### GIVEN TEXT
Segment Open
They are the ones who arrive first at the scene of a car wreck, natural disaster, fire, terrorist attack, shooting or other emergency. They are the ones who render aid in high stress situations and tragedy.
They are the ones who question not the danger that may await—but are concerned only with helping their fellow man and woman as part of a calling heard only by the few. They are first responders—a special crew, providing lifesaving measures for strangers.
On the 18th anniversary of Sept. 11, the Culpeper community gathered for the first-ever Prayer Service and Tribute for local first responders. Various faith leaders stood atop the staircase leading to the county jail office to utter words of protection on a day remembered for the high cost to first responders.
On 9/11, the New York City Fire Department lost 343 among its ranks while 23 New York City police officers and 37 Port Authority officers perished, according to the 9/11 Commission. Many more fell ill and continue to suffer from their response on that day. Some 300 miles away in downtown Culpeper, a contingent—many in uniforms—gathered for song and appeals to a higher power.
Pastor Erik Kalenga, of his Village Church, organized the hour-long noonday service that took place on the shady side of the courtyard next to the Culpeper County Courthouse. Born in the Congo and raised in South Africa, he moved to the U.S. just two months before 9/11.
Segment Closed
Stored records
Segment Open
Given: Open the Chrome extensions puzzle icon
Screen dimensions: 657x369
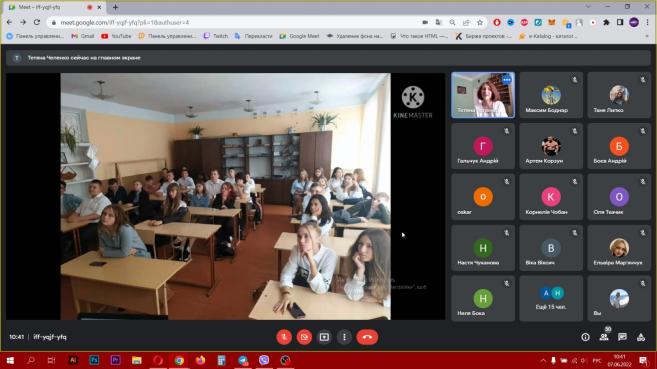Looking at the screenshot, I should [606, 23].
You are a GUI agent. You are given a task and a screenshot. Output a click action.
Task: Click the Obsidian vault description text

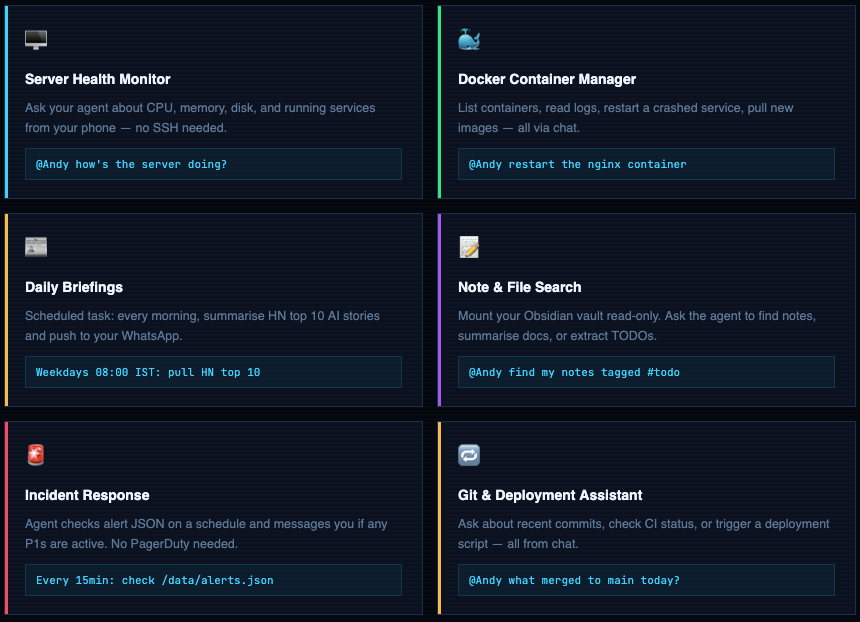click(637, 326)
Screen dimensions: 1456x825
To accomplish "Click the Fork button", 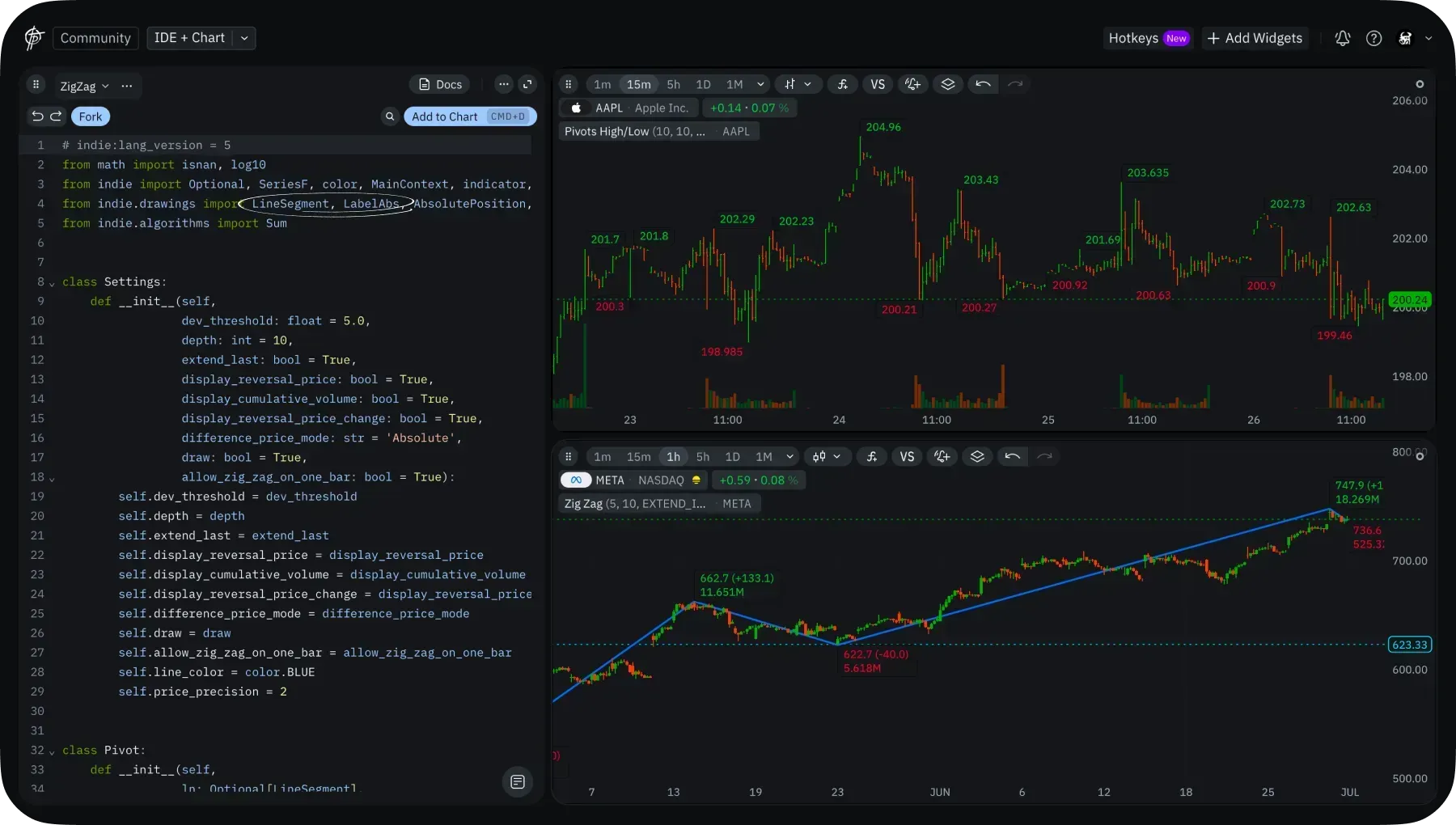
Segment Closed
### ASSIGNED TASK
Reproduce verbatim the passage on the Culpeper tribute to first responders, from "Pastor Erik Kalenga, of" through "months before 9/11.".

### TASK RESULT
Pastor Erik Kalenga, of his Village Church, organized the hour-long noonday service that took place on the shady side of the courtyard next to the Culpeper County Courthouse. Born in the Congo and raised in South Africa, he moved to the U.S. just two months before 9/11.